We have finally started hitting our slow time at work. The leads have started slowing down and yet I still don’t have any down time. I have so many little projects to take care of before things pick up again. I’m still back on forth on whether I should stay here when I am done with school. I think I am ready for a change but at the same time with the way the economy is the smart choice would be to stay here where I have some stability.
I’ve decided to take 3 classes this module since two of them are simple. Why they are making me take a class for people just starting college is beyond me. I kept telling them that I am almost done but they say it s a required class so I guess I will just go along with it. Our assignment this week is to spell check a paper and then to write about our favorite vacation. Sounds hard doesn’t it. I also am taking a critical thinking class and then my general accounting class.
I
found out that if I can get all the classes that I need to (there is one that they are not sure when it is going to be offered) I will be done with school 3 days before my birthday. Woohoo. That would be the best birthday present ever.

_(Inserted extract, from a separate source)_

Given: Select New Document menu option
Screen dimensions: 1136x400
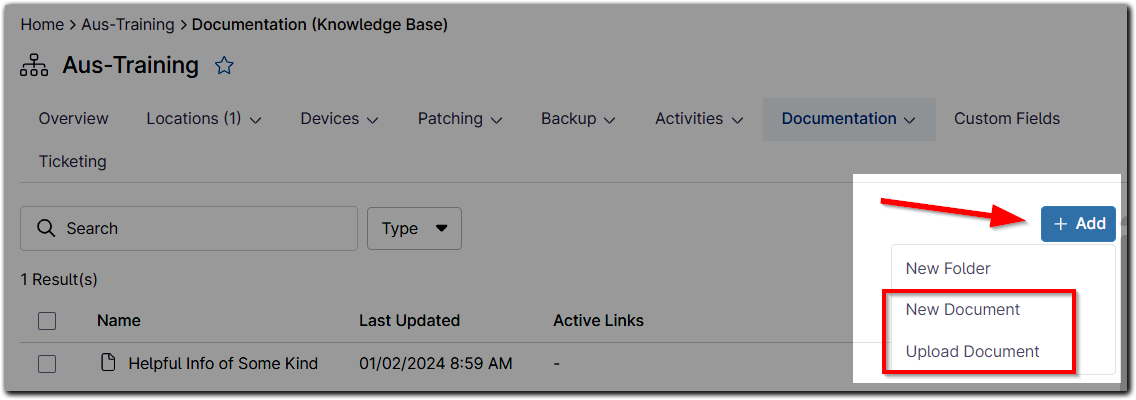Looking at the screenshot, I should [962, 310].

I kept saying when I graduate I was going to restore a car. However, the cars I want to restore are a little on the pricey side. I haven’t looked a whole lot into it though. Maybe I will be able to find a really good deal on one.
Camille and I have decided to put aside the café for now since the economy is going to pot. We are going to see about opening it next year if the economy is doing better. We are however going to start working on sandboards. We were telling my dad about it and he was all gun ho to help up out. Very odd for him because he is usually so pessimistic about all of our ventures. We are planning on starting really small and he wants us to start bigger than we are planning on which is really weird. I think we were both pretty stunned when he was taking out ideas and expanding on them. This will probably be a good bonding experience for us all.
Camille was telling me about this African ritual to get a man. It sounds quite interesting and the lady at her work who gave it to her said it has a 100% success rate. I thought about doing it. In fact, I have the paper sitting on my desk. I’ve decided though that I don’t want to find my soul mate right now. Maybe I am scared but for right now I think there are other things that I want to focus on. There are dreams and ambitions that I want to do before I settle down. Maybe I will do it when I get done with school and I actually have time to devote to finding Mr. Right. I know I know procrastination is a tool of the devil. :o)
Oh Wait I have hard things (first times) to report on:
1) Ate shrimp for the first time…not a fan of the texture and I am still supporting my theory that things that started out grey should not be eaten.
2) Actually got some money back.
3) Went to several functions with my single’s ward
4) My first niece was born!
There were more but I can’t remember what they were.